Pour expliquer l’échec de la carrière de Rodolphe Mathieu, Marie-Thérèse Lefebvre se réfère au contexte et au « milieu étouffant » de l’époque : absence de maisons d’édition musicale, critique négative systématique de ses oeuvres, manque d’appui aux activités culturelles qu’il organise, incapacité d’obtenir un revenu suffisant, etc. À tout cela s’ajoute un facteur plus personnel : le succès précoce de son fils André, tout se passant comme si on voulait, comme le rêve sa femme, transformer l’échec du père en succès du fils. Lefebvre consacre d’ailleurs un chapitre à la courte carrière du compositeur-pianiste virtuose, André Mathieu.

Dans les années 1950, on ne parle plus de Rodolphe Mathieu… Oui, l’oeuvre de Mathieu a été, comme le montre Marie-Thérèse Lefebvre, l’objet d’un véritable ostracisme, mais faut-il voir dans l’échec professionnel de Rodolphe Mathieu « la résultante d’une impuissance collective vécue par plusieurs artistes et intellectuels » ? C’est une explication beaucoup trop générale.

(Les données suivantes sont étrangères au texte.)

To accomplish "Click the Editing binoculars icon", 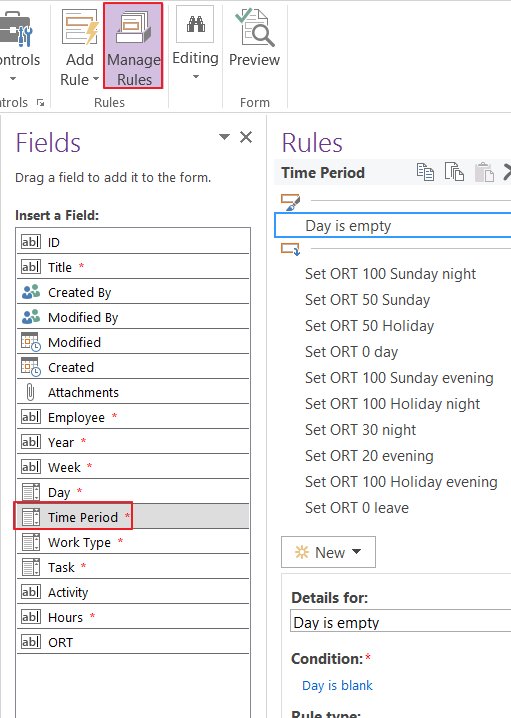I will [196, 24].
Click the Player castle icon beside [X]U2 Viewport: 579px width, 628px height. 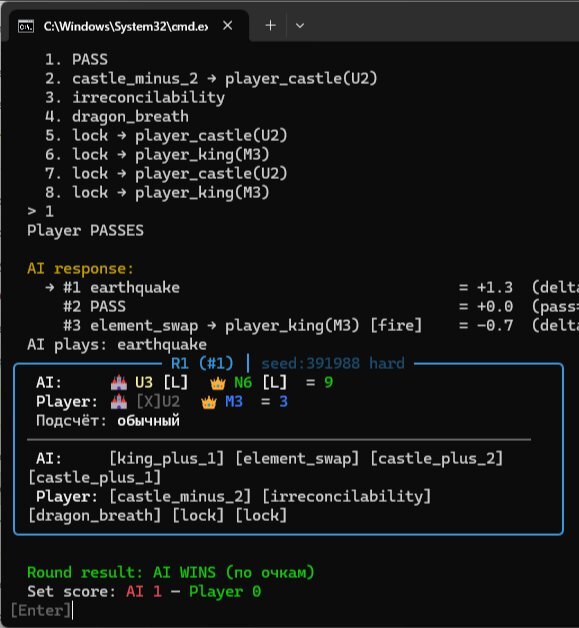click(x=119, y=402)
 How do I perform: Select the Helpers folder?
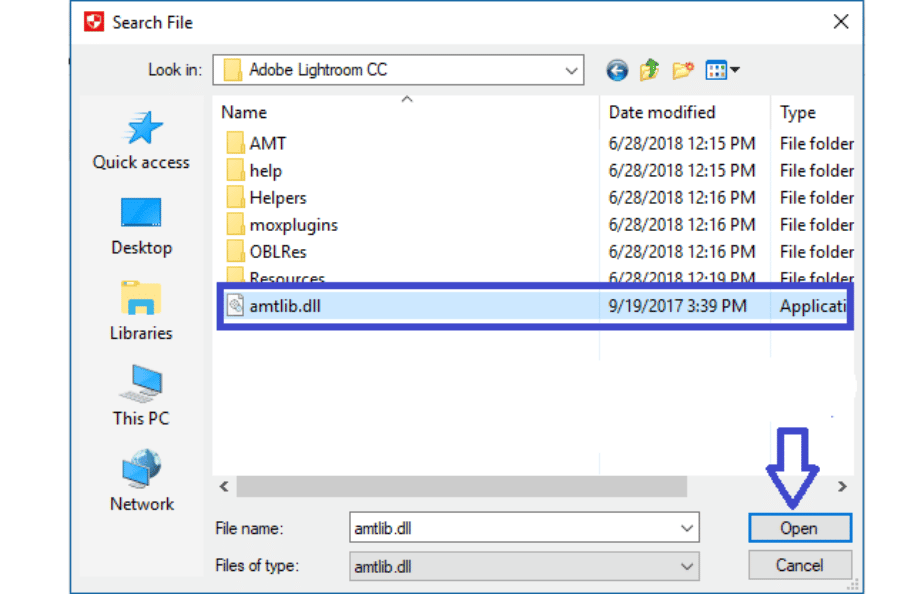coord(277,198)
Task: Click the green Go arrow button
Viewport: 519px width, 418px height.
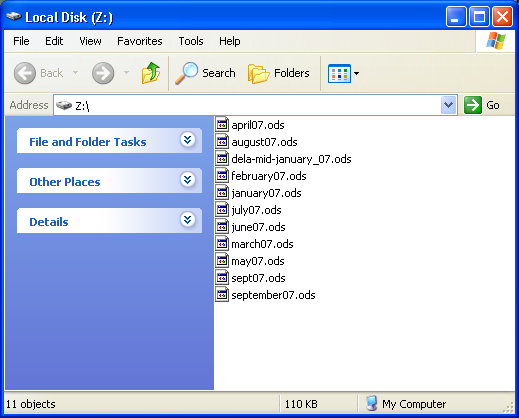Action: [473, 105]
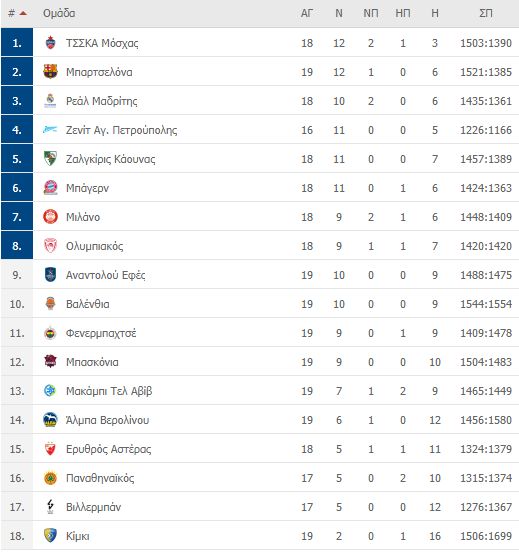Sort the table by rank arrow

coord(23,13)
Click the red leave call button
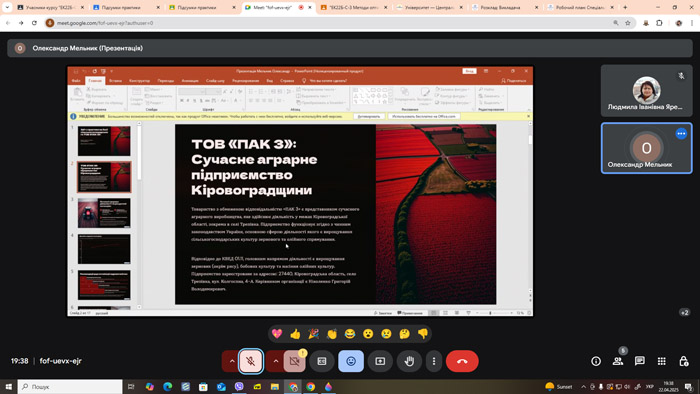 (462, 361)
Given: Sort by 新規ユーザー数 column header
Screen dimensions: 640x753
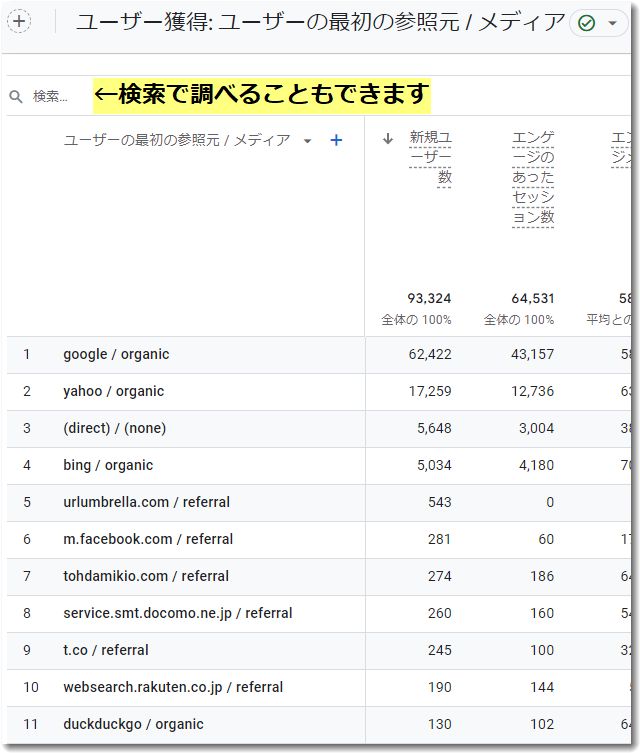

L’ouvrage de Marie-Thérèse Lefebvre nous permet de découvrir la vie et l’oeuvre du « premier musicien canadien à considérer la composition comme l’expression personnelle d’une pensée artistique » : un chapitre porte sur « L’esthétique et l’originalité de la musique de Rodolphe Mathieu », et en annexe, on retrouve la liste de ses oeuvres ainsi que les textes de ses oeuvres orales. On peut noter quelques rares erreurs ou généralités. Par exemple, Édouard Montpetit est présenté comme le fondateur de l’École des Hautes Études commerciales (p. 68) alors qu’il n’a été que professeur, et les communautés religieuses auraient constitué, entre 1920 et 1940, la majorité des lecteurs du Devoir (p. 109). On peut aussi regretter que peu de place soit faite à l’opéra et qu’on passe sous silence la grande popularité d’une Anna Malenfant, etc. Mais c’est du beau travail, fort bien documenté !

Je terminerai par deux questions ou remarques plus générales. L’étude de Marie-Thérèse Lefebvre nous fournit une double analyse, celle de la carrière difficile de Rodolphe Mathieu et celle de l’émergence, tout aussi difficile, du statut professionnel de compositeur au Québec. Mais peut-on expliquer l’une par l’autre ? Par ailleurs, il est vrai que le statut professionnel en arts est lié à l’existence d’associations professionnelles, de structures solides de diffusion et de mécanismes de reconnaissance. Mais s’agissant d’un travail de création qui s’exerce souvent de façon indépendante, l’incertitude face au succès n’agit-elle pas comme « une condition nécessaire de l’innovation et de l’accomplissement de soi dans l’acte créateur selon le mot de Pierre-Michel Menger, (Le travail créateur, Paris, 2009, p. 62) ? » La question du statut professionnel de l’artiste demeure une question ouverte, qu’il n’est pas facile, encore aujourd’hui, de régler à la satisfaction de tous. Et s’il y a un problème avec les notions de professionnalisation ou d’institutionnalisation, c’est qu’elles impliquent une coupure entre un avant et un après, alors même qu’on ne peut voir la fin de tels processus.